The old rcvrs are: Sony SAT-A1 and Sony SAT-B50.
Any help would be appreciated.
Thanks, JM


----------



## ThomasM (Jul 20, 2007)

Your old Sony receivers will work fine and they'll pick up your locals too. The only problem you may run into is if you like sports subscriptions. The 700 channels are no longer in the old format program guide ("please wait-retrieving guide") so you won't be able to view them. There are a few other things you won't be able to view/do (no "mix" channels, no game lounge, no "local on the 8's" on The Weather Channel, etc.)

The problem you are going to run into is getting them activated because the current crop of CSR's will tell you they can't activate them because they don't have an RID. (Receiver ID)

To solve the problem, get connected to the access card dept. Tell the voice response system you have an access card problem. Once you get a live person in the access card dept. they can activate your old Sony receivers. You may need a new access card, however ($20).


----------



## The Merg (Jun 24, 2007)

If you are in one of the 72.5 conversion markets, your receivers will not work anymore. That might be what the installer was referring to. If that's the case, you'll need one of DirecTV's newer receivers that are MPEG-4 compatible (bascially, one of the HD receviers).

- Merg


----------



## hanz_erichson (Jan 19, 2007)

My first DIRECTV receiver was a Sony A4. I had to replace it about 6 years ago with a more modern Hughes brand receiver because the guide/program information started to exhibit some strange issues. I thought those issues were due to DIRECTV having more channels (due to the addition of so many local channels around the country) than Sony ever anticipated and the guide was simply running out of memory.

Sony made a good receiver back then, but it's probably better try to talk DIRECTV into a deal on a modern receiver.

Hanz


----------



## dishrich (Apr 23, 2002)

OP - am I correct that your locals are out of Tulsa? If so, that A1 receiver will NOT work for your locals, since they (the SD ones) are on the 119 bird, which that receiver is NOT compatible with. (that one was actually one of my FIRST receivers!) The B50 _should_ be able to work on them, but quite honestly, I think you are going to find it more trouble than its' worth trying to get them activated...


----------



## CCarncross (Jul 19, 2005)

Being a 10 year customer there is a good chance an additional standard reciever would cost nothing or next to nothing. Call and at least find out. They will probably send it out to your for shipping.


----------



## ThomasM (Jul 20, 2007)

CCarncross said:


> Being a 10 year customer there is a good chance an additional standard reciever would cost nothing or next to nothing. Call and at least find out. They will probably send it out to your for shipping.
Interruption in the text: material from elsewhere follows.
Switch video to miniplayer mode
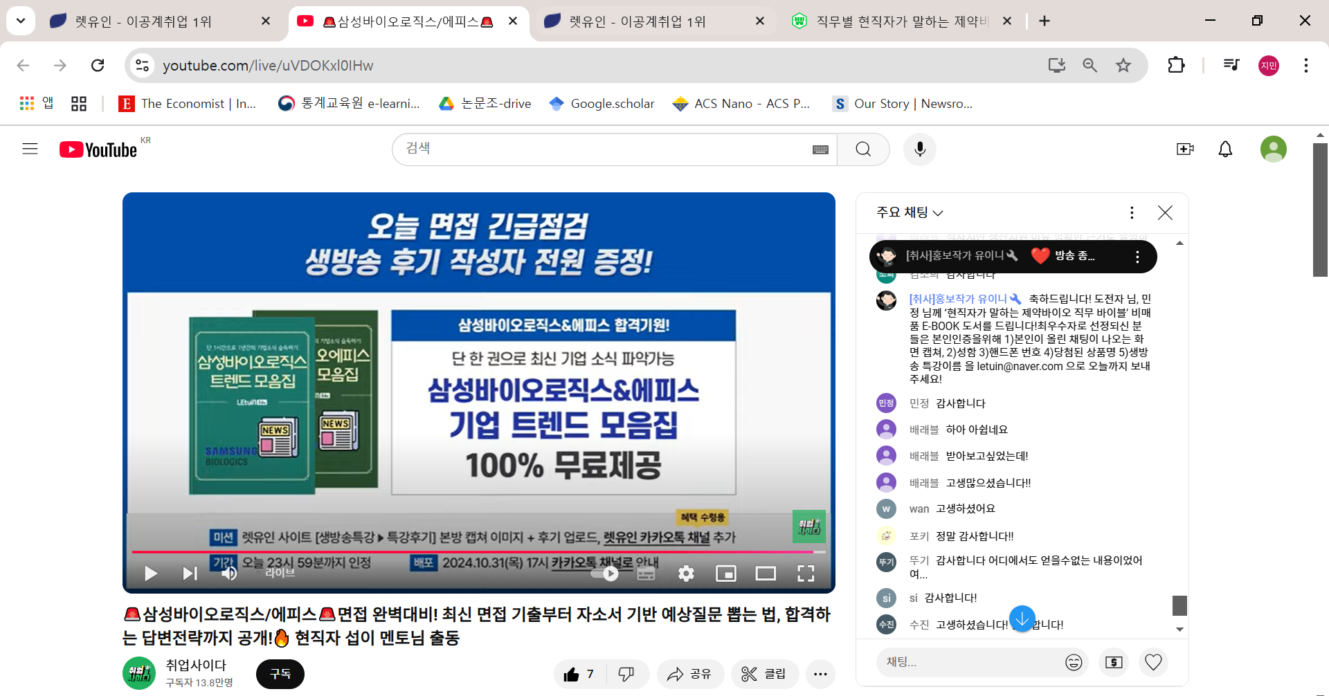Viewport: 1329px width, 696px height. pos(725,574)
.....along with a new 18 month commitment....


----------



## wcalifas254 (Sep 23, 2007)

that's the trick about owning a receiver, you won't have to commit to any commitment with dtv. You can activate it and deactivate it whenever you want.


----------



## dishrich (Apr 23, 2002)

ThomasM said:


> .....along with a new 18 month commitment....


Actually now, ANY new equipment (even standard receivers) gets you a 2 year commitment.


----------



## HarryD (Mar 24, 2002)

yes... I have an old Hughes recv that I just re-activated and there is no commitment.


----------



## CCarncross (Jul 19, 2005)

ThomasM said:


> .....along with a new 18 month commitment....
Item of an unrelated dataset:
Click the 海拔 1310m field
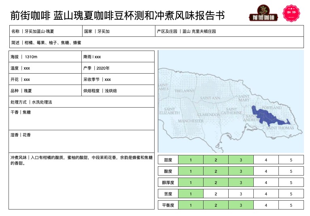This screenshot has width=310, height=216. click(45, 57)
He's been with them 10 years, does it really seem like he would be worried about an 18 month commitment?


----------



## alnielsen (Dec 31, 2006)

I'm still using an old Sony reciever that I bought when I first got DTV. Other than spills on the remote, I'm not having any troubles with it. The local stations for me are located in the upper 900's. But then, I'm in a major market.


----------



## ThomasM (Jul 20, 2007)

CCarncross said:


> He's been with them 10 years, does it really seem like he would be worried about an 18 month commitment?


After reading the latest ad for DISH network and the local cable company, I certainly am not going to extend my DirecTV commitment....especially after my bill goes up ANOTHER 4 bucks a month in just over a month!!

PS: I've been with DirecTV for 9 years.


----------



## Grentz (Jan 10, 2007)

ThomasM said:


> After reading the latest ad for DISH network and the local cable company, I certainly am not going to extend my DirecTV commitment....especially after my bill goes up ANOTHER 4 bucks a month in just over a month!!
> 
> PS: I've been with DirecTV for 9 years.


Pretty much everyone is increasing their rates FYI. Don't believe what you see in the fliers, they make it seem cheaper than it really is in the long run


----------



## dishrich (Apr 23, 2002)

Grentz said:


> Pretty much everyone is increasing their rates FYI. Don't believe what you see in the fliers, they make it seem cheaper than it really is in the long run


Yea, but what ARE we seeing here for the price increases (yet)??? 

Since we are STILL waiting on D* for basic HD staples like Travel Ch & WGN America, I will NOT be doing anything to re-up another 2 years, until I see exactly what new HD comes w/D12. I DO want to get another HR2x DVR, but if D12 turns into a dud, then I might be looking for a change. Comcast here is supposed to be doing World of More this year, & hopefully U-verse might find its way to my neighborhood, so at least I might have other HD options besides DISH.


----------



## ThomasM (Jul 20, 2007)

dishrich said:


> I will NOT be doing anything to re-up another 2 years, until I see exactly what new HD comes w/D12.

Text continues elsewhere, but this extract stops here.